Era incantevole passeggiare per i viottoli, fermarsi a qualche botteguccia di antiquariato e fantasticare su chi avesse indossato quei preziosi gioielli e in quale occasione speciale.

La casa con la gigantesca buganvillea in fiore, dal rosa al fucsia, ti accoglieva in piazzetta.

Il castello Scaligero di metà ‘300 con i suoi corridoi, le sue torri con le estremità a coda di rondine, mi sentivo speciale a camminare dove qualche secolo più addietro erano soliti passeggiare i suoi padroni, l’aristocratica famiglia Della Scala.

Castello Scaligero
La casa della buganvillea

All’estremità della penisola di Sirmione, la villa romana denominata “Grotte di Catullo”, la villa più grande e meglio conservata dell’Italia del nord, di cui si può ancora ammirare la piscina, l’immenso uliveto, le cisterne, e a cui è affiancata il museo archeologico.

Rinascere a Sirmione

Per una giornata rigenerativa, c’era anche la possibilità di fare tappa alle terme. 

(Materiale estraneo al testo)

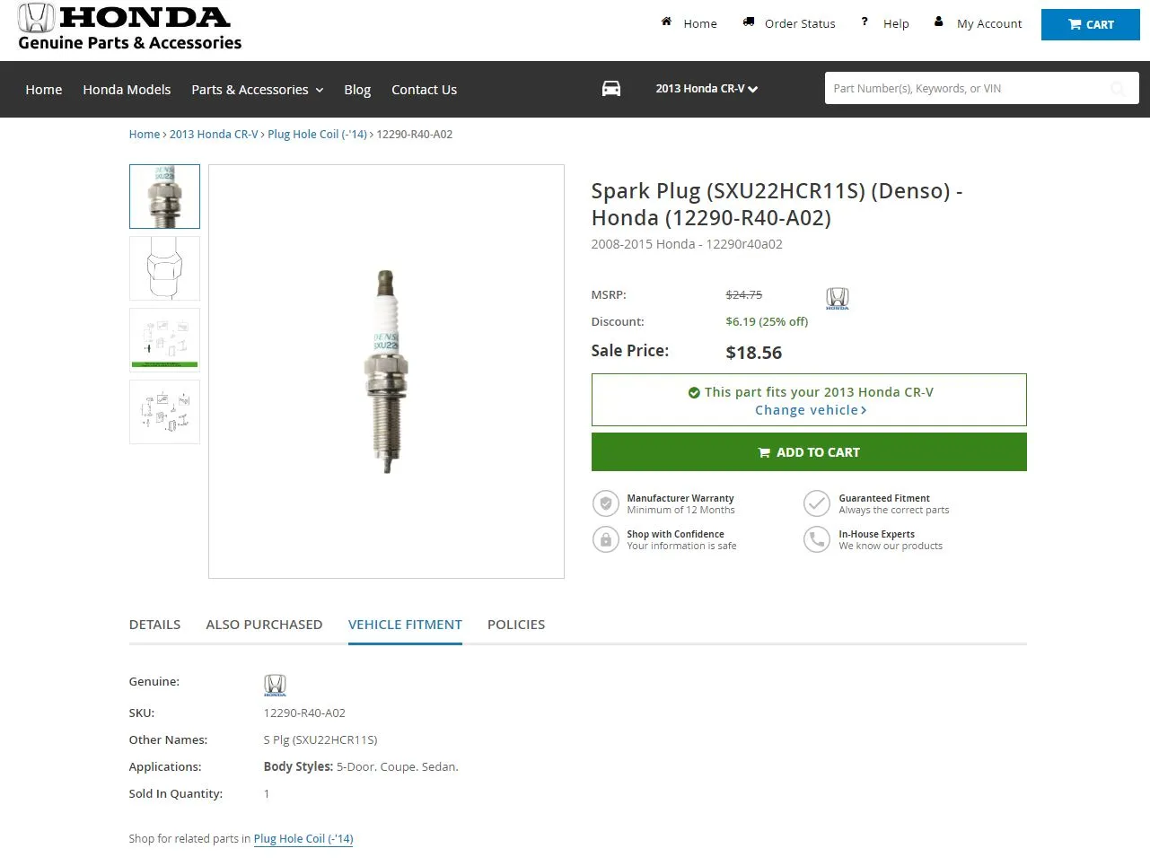
Task: Click Change vehicle chevron link
Action: click(x=810, y=410)
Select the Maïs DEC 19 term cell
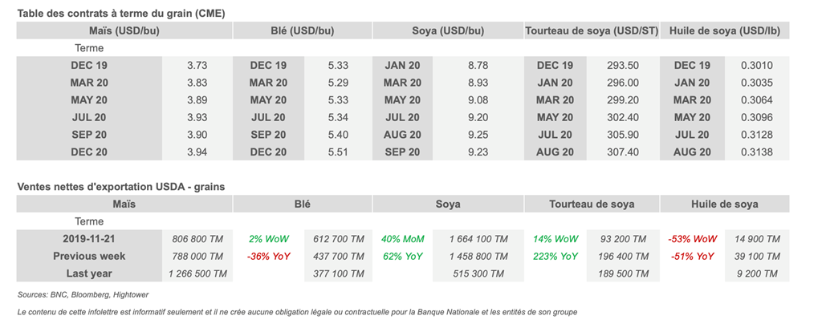Viewport: 822px width, 332px height. click(x=89, y=66)
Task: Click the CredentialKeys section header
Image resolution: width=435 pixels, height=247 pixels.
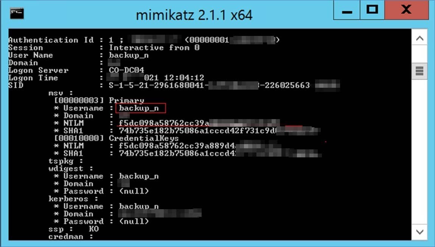Action: pos(144,138)
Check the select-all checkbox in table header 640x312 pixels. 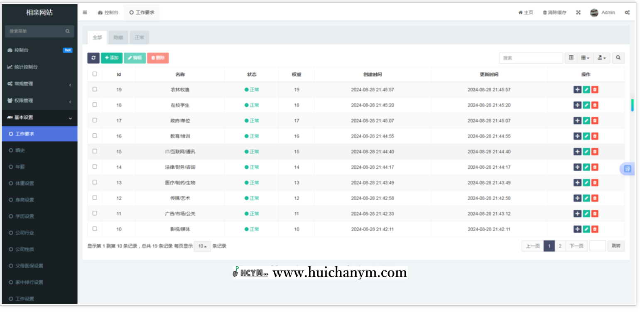[x=95, y=74]
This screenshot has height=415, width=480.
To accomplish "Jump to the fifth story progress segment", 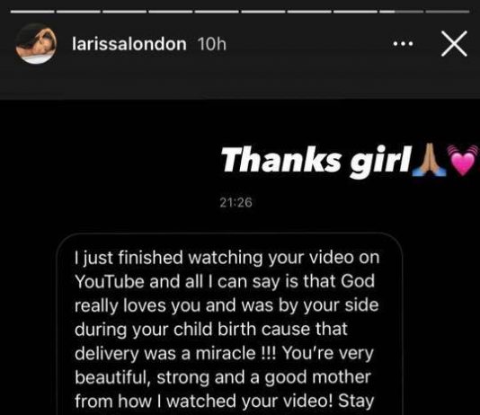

Oppure nel mio caso che sentivo di aver bisogno di un periodo da dedicare a me stessa, che cercavo di ritrovare il mio io interiore e di riflettere su cosa fosse più importante veramente per me, ho preferito fare una passeggiata lungo il lago.

Ci sono stata in una giornata nuvolosa, il lago era argenteo, proprio color ghiaccio, e tra l’odore salmastro e l’aria freddina, e circondata da simpatici aironi e papere mi sono persa nella contemplazione di questa vista e nei miei pensieri più reconditi… 

Dopo qualche minuto, mi sono sentita più leggera!

Equilibri
Le simpatiche papere
In riva

È stata un’esperienza trascendentale che non dimenticherò mai. Mi auguro abbia mio caro lettore anche tu l’opportunità di farla!

La Sirmione di settembre mi è rimasta nel cuore!